[DOCUMENT]
**********

Reputation: 1205
I'm dealing with a very imbalanced dataset (~5%) on a binary classification problem. I'm piping SMOTE and a Random Forest classifier to get my oversampling happening inside a GridSearch CV loop (as suggested here). You can see my implementation below:
from imblearn.over_sampling import SMOTE
from sklearn.ensemble import RandomForestClassifier
from imblearn.pipeline import Pipeline
from sklearn.model_selection import RandomizedSearchCV, StratifiedKFold
sm = SMOTE()
rf = RandomForestClassifier()
pipeline = Pipeline([('sm', sm), ('rf', rf)])
kf = StratifiedKFold(n_splits = 5)
params = {'rf__max_depth' : list(range(2,5)),
'rf__max_features' : ['auto','sqrt'],
'rf__bootstrap' : [True, False]
}
grid = RandomizedSearchCV(pipeline, param_distributions = params, scoring = 'f1', cv = kf)
grid.fit(X, y)
However, this paper (see Table 4 page 7) suggests testing different resampling ratios to figure out which one gives a better performance. Right now, with my sm = SMOTE() I'm generating a 50-50% dataset, but I would like to loop over a list of potential ratios (e.g. 5-95, 10-90, etc.). However, the ratio parameter in SMOTE doesn't accept a desired percentage ratio, but a specific integer with the number of samples, which I don't think I can do due to my kfold CV (each fold may potentially have a slightly different sample size). How could this be implemented?
Upvotes: 2
Views: 3866
Reputation: 36599
Though not mentioned in docs, but I think you can put float
to specify ratio
. But you should know that its deprecated and will be removed in future versions (because I think this only works for binary cases and not multiclass).
params = {'sm__ratio' : [0.05, 0.10, 0.15],
'rf__max_depth' : list(range(2,5)),
'rf__max_features' : ['auto','sqrt'],
'rf__bootstrap' : [True, False]
}
grid = RandomizedSearchCV(pipeline, param_distributions = params, scoring = 'f1', cv = kf)
Also note that, the ratio you mentioned here will be the ratio of the classes after upsampling the minority class.
So let's say you have original classes as follows:
1: 75
0: 25
And you specify the ratio as 0.5. Here majority class will not be touched, but 12 more synthetic samples of class 0 will be generated, so final numbers are:
1: 75
0: 37 (25 + 12)
And the final ratio is 37 / 75 = 0.5 (as you mentioned).
Upvotes: 1

**********

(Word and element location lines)
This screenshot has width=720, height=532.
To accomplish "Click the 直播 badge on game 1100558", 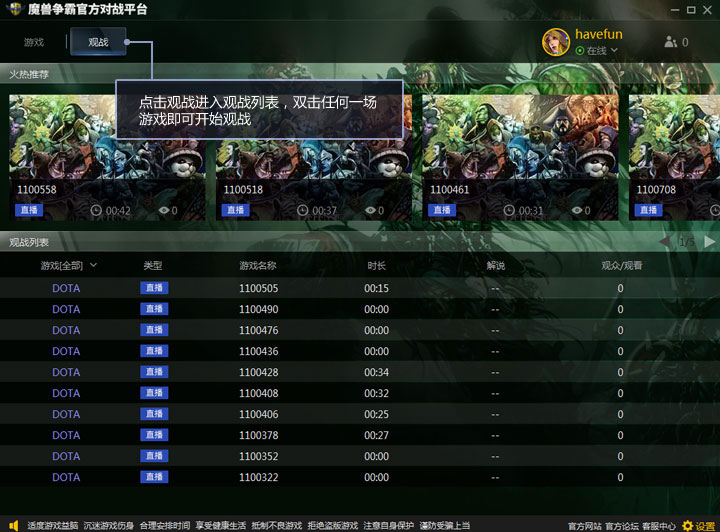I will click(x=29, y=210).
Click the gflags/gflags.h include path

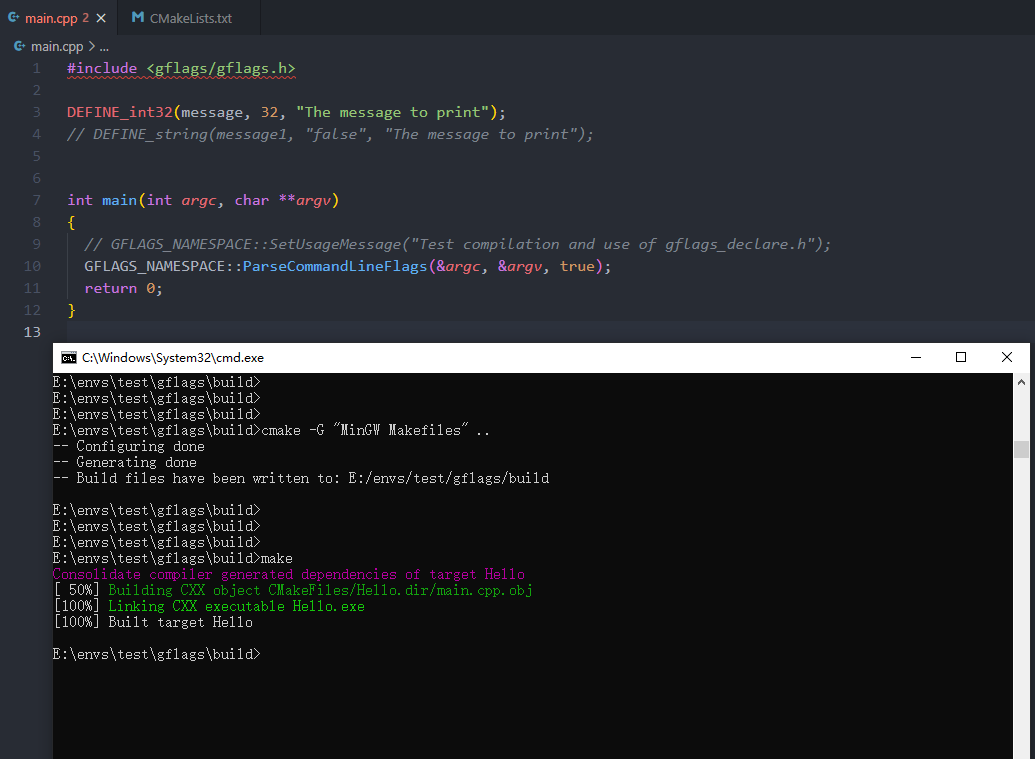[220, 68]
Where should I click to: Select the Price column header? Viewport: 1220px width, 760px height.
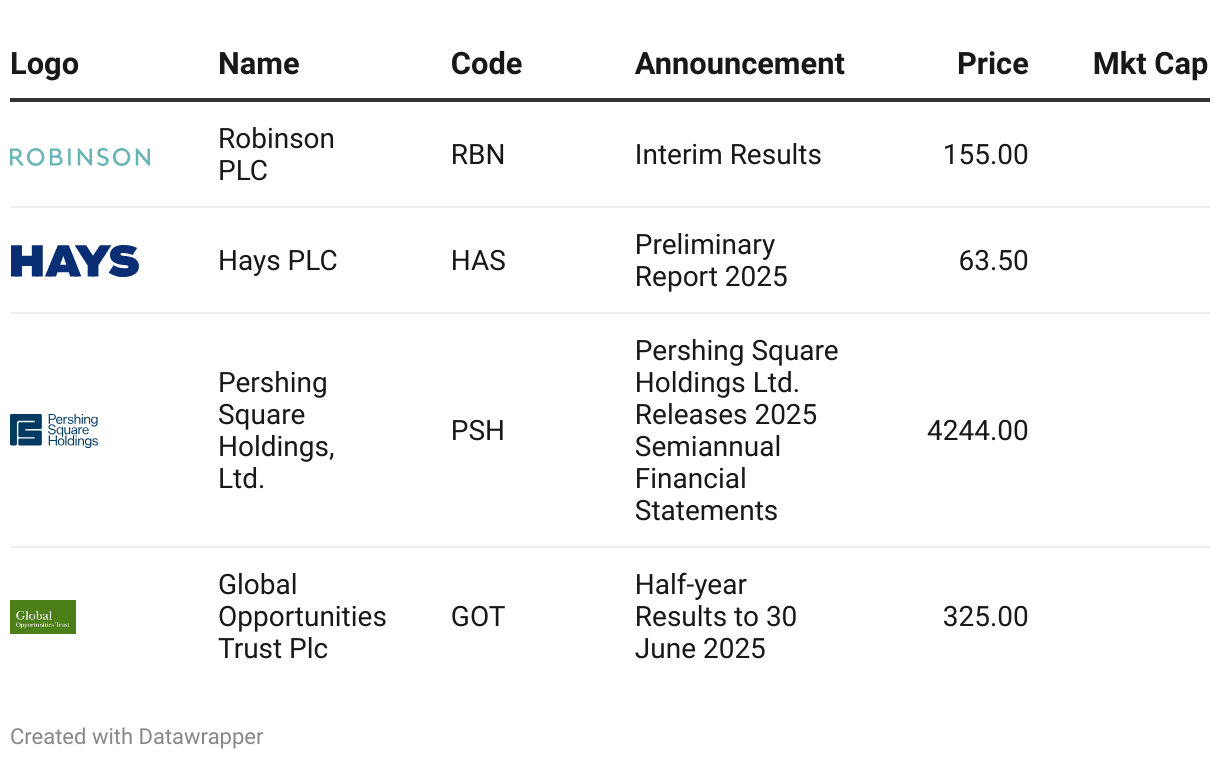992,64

**********

[GIVEN REQUEST 1]
Rewrite everything in the SMOTE thread from "However, this paper" down to "this be implemented?", substituting "sampling ratios" for "resampling ratios".
[GIVEN REQUEST 2]
Answer these questions from the SMOTE thread:
(a) How many splits does the StratifiedKFold use?
(b) Which scoring metric is passed to RandomizedSearchCV?
(c) In the worked example, how many synthetic samples of class 0 are generated?

[RESPONSE 1]
However, this paper (see Table 4 page 7) suggests testing different sampling ratios to figure out which one gives a better performance. Right now, with my sm = SMOTE() I'm generating a 50-50% dataset, but I would like to loop over a list of potential ratios (e.g. 5-95, 10-90, etc.). However, the ratio parameter in SMOTE doesn't accept a desired percentage ratio, but a specific integer with the number of samples, which I don't think I can do due to my kfold CV (each fold may potentially have a slightly different sample size). How could this be implemented?

[RESPONSE 2]
(a) 5
(b) f1
(c) 12